Gino Milano, Rindertimi: le bestemmie di un ministro meschino

Gino Milano

 Riceviamo e pubblichiamo

Chiedo perdono se, da semplice laico, scrivo questa nota, espressione di un’indignazione profonda che sento dal provare a sentirmi semplicemente cristiano.

Il bacio di Giuda è poca cosa rispetto al bacio del Rosario da parte di un personaggio che non merita alcuna denominazione! Un bacio blasfemo, di chi offende con parole o atti ciò che per altri è sacro: la corona del rosario è strumento di preghiera per ripercorrere la vita di Gesù: vita di ascolto e di accoglienza dell’altro, di prossimità a chi è malato, emarginato, disagiato, povero; vita di comunione e non di esclusione, per seminare nonviolenza e pace contro ogni atteggiamento di odioso respingimento.

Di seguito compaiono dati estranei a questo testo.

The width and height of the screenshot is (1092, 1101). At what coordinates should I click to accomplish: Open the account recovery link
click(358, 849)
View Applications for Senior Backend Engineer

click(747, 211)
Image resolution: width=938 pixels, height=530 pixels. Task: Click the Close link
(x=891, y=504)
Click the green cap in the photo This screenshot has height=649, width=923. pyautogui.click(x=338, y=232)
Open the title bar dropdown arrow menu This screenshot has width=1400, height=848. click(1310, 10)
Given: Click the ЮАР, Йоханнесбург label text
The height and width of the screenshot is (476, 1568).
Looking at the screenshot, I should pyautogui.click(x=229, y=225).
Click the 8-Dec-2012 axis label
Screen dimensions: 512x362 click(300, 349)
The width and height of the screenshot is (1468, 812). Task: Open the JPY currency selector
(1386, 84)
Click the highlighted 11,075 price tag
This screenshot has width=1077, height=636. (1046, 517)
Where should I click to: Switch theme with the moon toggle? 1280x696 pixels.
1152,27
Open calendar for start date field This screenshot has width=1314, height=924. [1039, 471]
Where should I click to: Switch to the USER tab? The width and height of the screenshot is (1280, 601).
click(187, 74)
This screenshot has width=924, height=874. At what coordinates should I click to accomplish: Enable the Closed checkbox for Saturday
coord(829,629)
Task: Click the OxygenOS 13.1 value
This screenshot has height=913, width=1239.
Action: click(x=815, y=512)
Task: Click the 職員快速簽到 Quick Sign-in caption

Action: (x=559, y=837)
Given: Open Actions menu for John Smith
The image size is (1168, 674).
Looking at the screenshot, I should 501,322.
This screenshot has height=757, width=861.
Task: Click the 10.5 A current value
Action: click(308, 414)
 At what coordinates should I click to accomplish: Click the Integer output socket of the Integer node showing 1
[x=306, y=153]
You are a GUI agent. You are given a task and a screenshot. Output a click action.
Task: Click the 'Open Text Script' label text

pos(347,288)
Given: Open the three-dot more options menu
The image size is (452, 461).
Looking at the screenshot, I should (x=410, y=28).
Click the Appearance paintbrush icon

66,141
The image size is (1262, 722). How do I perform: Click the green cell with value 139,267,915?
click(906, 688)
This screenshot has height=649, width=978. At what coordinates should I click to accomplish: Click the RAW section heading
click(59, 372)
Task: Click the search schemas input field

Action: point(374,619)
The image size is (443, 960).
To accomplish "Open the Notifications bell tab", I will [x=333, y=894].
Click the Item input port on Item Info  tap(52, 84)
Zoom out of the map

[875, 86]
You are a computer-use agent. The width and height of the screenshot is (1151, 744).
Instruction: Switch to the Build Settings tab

I Patroni d’Europa hanno raccolto quelle parole del Vangelo e le hanno riannunciate, praticate, testimoniate: l’ospitalità del forestiero (principio cardine della Regola di San Benedetto); la sofferenza umana posta nelle mani della Madonna (Santa Brigida); l’amicizia del Dio che in Gesù si fa vicino agli indigenti, gli afflitti, i perseguitati (Santa Caterina da Siena); la missionarietà come evangelo della pace portato in ogni angolo del mondo (Santi Cirillo e Metodio). E, infine, la testimonianza di Santa Teresa, Suora cattolica di origine ebraica, uccisa nel campo di concentramento di Auschwitz dalla follia nazifascista.

Il fatto che la bestemmia non sia più un reato (grazie a Dio!!) non può, comunque, non fare indignare un semplice cristiano quando si irride la figura di Maria, invocandola per accalappiare la gente alla meschinità del proprio pensiero, legandola addirittura a un risultato elettorale!

Lei, Maria, la Madre di Gesù, icona della Chiesa in cammino nella storia in mezzo all’umanità intera, è donna dell’ascolto, dell’accoglienza, della fiducia, della prossimità, della sofferenza, del buon consiglio: madre dell’amore.

Quell’amore che passa nel testo del Vangelo di questa domenica come comandamento nuovo, ultimo, quello con cui i cristiani verranno riconosciuti nel mondo come i credenti in Gesù Cristo.